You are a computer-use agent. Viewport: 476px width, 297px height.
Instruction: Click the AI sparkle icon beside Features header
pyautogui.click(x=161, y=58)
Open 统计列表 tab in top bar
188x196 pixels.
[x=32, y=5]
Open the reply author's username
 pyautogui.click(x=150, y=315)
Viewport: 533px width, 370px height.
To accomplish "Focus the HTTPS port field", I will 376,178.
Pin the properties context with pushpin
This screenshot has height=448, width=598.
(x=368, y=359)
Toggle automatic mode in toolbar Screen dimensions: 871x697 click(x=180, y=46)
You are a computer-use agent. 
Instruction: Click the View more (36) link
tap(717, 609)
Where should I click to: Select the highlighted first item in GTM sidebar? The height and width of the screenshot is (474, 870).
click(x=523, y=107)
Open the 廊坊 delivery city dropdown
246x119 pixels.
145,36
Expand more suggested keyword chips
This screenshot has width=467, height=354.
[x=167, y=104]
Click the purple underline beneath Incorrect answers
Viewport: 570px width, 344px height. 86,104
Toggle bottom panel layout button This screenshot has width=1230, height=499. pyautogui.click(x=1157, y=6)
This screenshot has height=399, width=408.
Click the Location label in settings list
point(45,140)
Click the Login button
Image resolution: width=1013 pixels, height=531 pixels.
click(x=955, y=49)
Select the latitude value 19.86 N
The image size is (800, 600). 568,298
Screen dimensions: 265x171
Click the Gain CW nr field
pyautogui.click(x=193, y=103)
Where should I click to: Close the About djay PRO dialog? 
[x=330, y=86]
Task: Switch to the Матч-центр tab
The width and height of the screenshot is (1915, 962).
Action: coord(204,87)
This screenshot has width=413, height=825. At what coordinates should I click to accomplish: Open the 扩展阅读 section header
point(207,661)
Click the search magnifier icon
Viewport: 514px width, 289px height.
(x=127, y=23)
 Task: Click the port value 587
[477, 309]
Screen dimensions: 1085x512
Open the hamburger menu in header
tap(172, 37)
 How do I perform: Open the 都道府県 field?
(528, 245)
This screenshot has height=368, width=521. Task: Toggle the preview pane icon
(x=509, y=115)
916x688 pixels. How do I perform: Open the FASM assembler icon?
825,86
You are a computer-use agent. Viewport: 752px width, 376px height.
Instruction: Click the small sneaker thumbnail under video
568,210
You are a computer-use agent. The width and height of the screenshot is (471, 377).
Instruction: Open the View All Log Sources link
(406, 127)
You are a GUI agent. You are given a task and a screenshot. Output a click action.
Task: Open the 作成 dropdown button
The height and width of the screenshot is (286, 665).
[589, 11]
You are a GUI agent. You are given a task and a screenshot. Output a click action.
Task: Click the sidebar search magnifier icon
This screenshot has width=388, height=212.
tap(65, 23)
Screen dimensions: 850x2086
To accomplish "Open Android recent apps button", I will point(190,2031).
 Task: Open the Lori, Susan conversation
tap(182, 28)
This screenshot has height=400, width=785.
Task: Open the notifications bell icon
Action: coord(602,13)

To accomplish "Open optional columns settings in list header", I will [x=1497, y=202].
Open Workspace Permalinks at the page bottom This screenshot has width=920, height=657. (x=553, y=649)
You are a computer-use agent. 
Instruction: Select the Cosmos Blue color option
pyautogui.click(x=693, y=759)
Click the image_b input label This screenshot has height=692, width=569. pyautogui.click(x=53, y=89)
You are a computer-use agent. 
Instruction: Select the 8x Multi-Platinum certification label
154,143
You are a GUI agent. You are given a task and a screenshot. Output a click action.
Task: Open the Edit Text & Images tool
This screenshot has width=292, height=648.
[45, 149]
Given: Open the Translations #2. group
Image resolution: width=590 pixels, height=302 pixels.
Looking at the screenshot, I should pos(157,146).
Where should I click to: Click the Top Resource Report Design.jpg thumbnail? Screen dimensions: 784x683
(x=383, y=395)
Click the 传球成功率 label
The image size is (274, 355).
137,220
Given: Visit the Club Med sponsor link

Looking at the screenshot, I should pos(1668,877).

TASK OBJECTIVE: Only lines that hold the string "bottom" belong in the answer, so copy every one of them from the records.

EXERCISE RESPONSE:
Toggle bottom panel layout button This screenshot has width=1230, height=499. pyautogui.click(x=1157, y=6)
Open Workspace Permalinks at the page bottom This screenshot has width=920, height=657. (x=553, y=649)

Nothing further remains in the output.